February 18, 2017
I'm told Ron Borges of the Boston Herald is a well-respected, outstanding journalist who has been at this far longer than I have. But as Ron Burgundy once suggested, Borges should probably sit out a few plays, maybe "Take it easy, Champ" in regard to his combative defense of Terrell Owens' Hall of Fame snub.
In a piece published on Friday, Borges went on the attack, hammering critics who believe Terrell Owens was snubbed for Hall of Fame induction.
Go ahead and read it, but here were a few of my favorite snippets:
This is the time of year when people with too little to say and too much time to say it talk the loudest. It is also the time when those with minimal knowledge but access to a microphone or pen make clear that Abe Lincoln was right many years ago when he said: “Better to remain silent and be thought a fool than to speak and remove all doubt.”
Which brings me to Terrell Owens and the faux “outrage” of some surrounding his failure to gain entry into the Pro Football Hall of Fame in his second year as a candidate.
To them I say: LaVern Dilweg.
To them I say: Billy Wilson.
To them I say: Billy Howton.
To them I say: Sterling Sharpe.
To them I say: Michael Irvin.
To them I say: Cris Carter.
To them I say: Art Monk.
I could go on, but I’ll leave it at that.
Yeah, you probably shouldn't go on naming receivers who weren't as good as Owens. I mean...
At one point, Borges focused his wrath on New York Daily News writer Manish Mehta:
New York Daily News writer Manish Mehta couldn’t tell you one thing about Billy Howton and wouldn’t know Warfield if he ran into him in an elevator, yet he’s loudly concluded, as others do every year, that “the system is flawed” and must be changed. The best change, of course, would be putting those folks doing the faux kvetching on the committee. Who are they really trying to get in? T.O. or themselves?
Mehta claimed those who voted against Owens did so because they were either old, out of touch or suffered from “lazy thinking.” He cited Owens’ stats but conveniently left one big one out: Owens not only led the NFL in drops once, he finished in the top four in drops seven other seasons during his 15-year career.
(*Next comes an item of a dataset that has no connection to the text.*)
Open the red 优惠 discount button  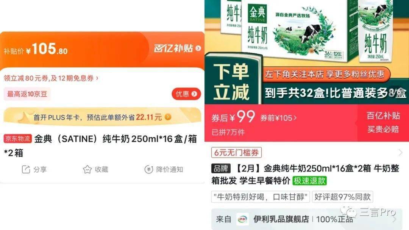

To help those suffering from “lazy thinking,” let me help you. That means for more than half the years he played, Terrell Owens was annually among the top four receivers in drops. Sorry, but that’s not my definition of “first-ballot Hall of Famer.”
Drops? Seriously? That's it? Owens was one of the most targeted receivers in NFL history. He's second all time in receiving yards, eighth all time in receptions, and third all time in receiving touchdowns. Of course he had drops.
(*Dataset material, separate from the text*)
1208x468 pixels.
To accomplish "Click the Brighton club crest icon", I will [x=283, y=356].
And then there was this about Morten Andersen, who amazingly got inducted over Owens and Brian Dawkins:
I’ve heard some critics say, “How could they put in a kicker ahead of T.O.?” Here’s another way to look at it. How could they not put in one of the handful of players in NFL history named first-team All-Decade in two different decades ahead of someone who was first-team All-Decade in no decades?
Never mind that Borges "conveniently" (as he would say) omitted the fact that Andersen missed 144 field goals over the course of his career, among the most in NFL history. Over his career, playing 22 seasons in a dome, Andersen connected on 79.7 percent of his field goal attempts. In fact, if Andersen played in 2016 and maintained his career average, he would have been the 23rd most accurate kicker in the league last season.
After the Hall of Fame inductees were announced, I figured that when the voters began to defend their decisions, their logic would be dumb. This didn't disappoint.
But hey, Ron would recognize Morten Andersen in an elevator, so he's more qualified than morons like you and me.